- Available data -
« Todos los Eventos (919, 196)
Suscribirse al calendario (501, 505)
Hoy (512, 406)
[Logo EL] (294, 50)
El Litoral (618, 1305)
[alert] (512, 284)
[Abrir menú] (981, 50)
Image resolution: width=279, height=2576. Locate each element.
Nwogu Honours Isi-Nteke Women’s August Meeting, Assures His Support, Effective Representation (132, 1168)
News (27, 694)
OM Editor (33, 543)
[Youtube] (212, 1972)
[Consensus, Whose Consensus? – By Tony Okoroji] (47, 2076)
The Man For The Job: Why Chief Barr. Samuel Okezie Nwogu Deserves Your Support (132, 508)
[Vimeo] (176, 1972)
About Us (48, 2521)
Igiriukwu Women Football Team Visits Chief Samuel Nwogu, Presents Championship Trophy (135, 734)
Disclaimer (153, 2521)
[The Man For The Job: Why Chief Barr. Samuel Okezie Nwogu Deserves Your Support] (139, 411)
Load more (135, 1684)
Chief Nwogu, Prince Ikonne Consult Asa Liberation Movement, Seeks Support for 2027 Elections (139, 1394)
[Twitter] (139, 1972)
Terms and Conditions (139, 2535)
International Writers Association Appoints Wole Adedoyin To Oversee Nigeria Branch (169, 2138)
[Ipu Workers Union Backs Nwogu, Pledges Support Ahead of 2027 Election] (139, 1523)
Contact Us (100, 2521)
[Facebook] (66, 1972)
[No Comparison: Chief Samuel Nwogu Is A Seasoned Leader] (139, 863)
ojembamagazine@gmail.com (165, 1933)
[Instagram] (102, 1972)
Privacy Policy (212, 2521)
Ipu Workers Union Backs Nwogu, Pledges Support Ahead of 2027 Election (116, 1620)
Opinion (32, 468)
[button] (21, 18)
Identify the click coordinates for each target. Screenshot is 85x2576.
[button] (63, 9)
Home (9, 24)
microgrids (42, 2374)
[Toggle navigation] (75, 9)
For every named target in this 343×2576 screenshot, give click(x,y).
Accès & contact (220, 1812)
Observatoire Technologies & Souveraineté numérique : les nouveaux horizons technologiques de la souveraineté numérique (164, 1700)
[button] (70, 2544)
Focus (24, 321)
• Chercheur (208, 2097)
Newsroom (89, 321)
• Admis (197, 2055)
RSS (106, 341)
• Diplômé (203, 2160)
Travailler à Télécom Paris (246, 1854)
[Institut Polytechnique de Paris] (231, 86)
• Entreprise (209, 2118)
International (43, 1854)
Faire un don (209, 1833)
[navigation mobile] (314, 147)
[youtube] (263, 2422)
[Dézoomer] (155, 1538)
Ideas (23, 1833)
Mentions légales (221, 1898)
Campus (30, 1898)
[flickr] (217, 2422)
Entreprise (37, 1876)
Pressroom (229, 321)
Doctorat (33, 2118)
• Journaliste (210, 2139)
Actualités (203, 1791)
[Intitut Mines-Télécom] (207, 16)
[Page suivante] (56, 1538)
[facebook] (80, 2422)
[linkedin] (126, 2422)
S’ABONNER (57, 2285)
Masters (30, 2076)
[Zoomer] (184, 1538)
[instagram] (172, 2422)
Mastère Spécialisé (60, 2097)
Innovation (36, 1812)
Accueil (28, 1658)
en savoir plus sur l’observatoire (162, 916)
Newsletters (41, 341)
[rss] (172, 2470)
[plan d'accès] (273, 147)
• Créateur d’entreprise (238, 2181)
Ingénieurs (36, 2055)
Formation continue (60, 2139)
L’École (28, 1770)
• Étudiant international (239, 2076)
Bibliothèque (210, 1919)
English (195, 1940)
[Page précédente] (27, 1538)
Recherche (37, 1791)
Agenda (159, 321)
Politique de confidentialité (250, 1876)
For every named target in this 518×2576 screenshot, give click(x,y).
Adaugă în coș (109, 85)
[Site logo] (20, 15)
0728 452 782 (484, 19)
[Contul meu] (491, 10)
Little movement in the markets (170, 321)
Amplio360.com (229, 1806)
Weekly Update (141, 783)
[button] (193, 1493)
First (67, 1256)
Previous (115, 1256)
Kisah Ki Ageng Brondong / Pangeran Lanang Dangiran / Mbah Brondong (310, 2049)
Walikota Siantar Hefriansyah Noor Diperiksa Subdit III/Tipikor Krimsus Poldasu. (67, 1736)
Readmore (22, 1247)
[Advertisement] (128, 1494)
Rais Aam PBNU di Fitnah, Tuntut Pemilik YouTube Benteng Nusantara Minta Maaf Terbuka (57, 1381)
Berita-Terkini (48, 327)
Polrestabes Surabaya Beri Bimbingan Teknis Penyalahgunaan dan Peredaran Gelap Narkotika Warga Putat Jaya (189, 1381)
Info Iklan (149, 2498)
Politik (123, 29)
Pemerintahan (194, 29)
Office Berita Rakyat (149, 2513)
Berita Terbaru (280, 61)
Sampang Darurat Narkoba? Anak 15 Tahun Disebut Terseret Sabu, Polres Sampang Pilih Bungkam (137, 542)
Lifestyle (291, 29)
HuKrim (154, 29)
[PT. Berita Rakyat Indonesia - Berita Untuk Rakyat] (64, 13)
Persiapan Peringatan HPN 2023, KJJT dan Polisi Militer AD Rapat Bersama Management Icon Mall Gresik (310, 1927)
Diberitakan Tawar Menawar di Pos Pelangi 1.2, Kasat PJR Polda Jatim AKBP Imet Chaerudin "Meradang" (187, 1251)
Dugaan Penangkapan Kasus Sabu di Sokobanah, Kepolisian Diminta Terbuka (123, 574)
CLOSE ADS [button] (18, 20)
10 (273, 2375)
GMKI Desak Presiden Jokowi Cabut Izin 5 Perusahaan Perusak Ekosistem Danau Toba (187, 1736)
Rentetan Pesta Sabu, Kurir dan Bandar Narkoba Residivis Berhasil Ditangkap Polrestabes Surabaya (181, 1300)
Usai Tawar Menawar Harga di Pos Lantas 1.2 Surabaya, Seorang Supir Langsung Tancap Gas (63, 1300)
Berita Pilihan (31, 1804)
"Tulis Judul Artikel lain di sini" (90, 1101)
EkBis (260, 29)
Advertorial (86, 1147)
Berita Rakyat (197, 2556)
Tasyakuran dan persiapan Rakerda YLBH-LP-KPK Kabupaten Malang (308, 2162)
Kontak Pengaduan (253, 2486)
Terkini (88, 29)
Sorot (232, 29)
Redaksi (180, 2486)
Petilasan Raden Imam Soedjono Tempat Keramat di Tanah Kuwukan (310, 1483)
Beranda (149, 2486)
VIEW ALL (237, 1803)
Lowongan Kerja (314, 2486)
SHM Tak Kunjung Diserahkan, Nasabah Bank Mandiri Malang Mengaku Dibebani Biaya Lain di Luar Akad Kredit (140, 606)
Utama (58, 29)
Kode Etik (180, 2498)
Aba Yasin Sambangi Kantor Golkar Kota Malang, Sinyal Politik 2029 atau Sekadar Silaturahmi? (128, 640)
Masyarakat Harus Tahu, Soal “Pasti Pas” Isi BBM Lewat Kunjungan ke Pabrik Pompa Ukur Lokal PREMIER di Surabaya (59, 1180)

- The problem -
Those lines of the records that contain the string "Pledges" should be identified and copied.

- Response area -
[Ipu Workers Union Backs Nwogu, Pledges Support Ahead of 2027 Election] (139, 1523)
Ipu Workers Union Backs Nwogu, Pledges Support Ahead of 2027 Election (116, 1620)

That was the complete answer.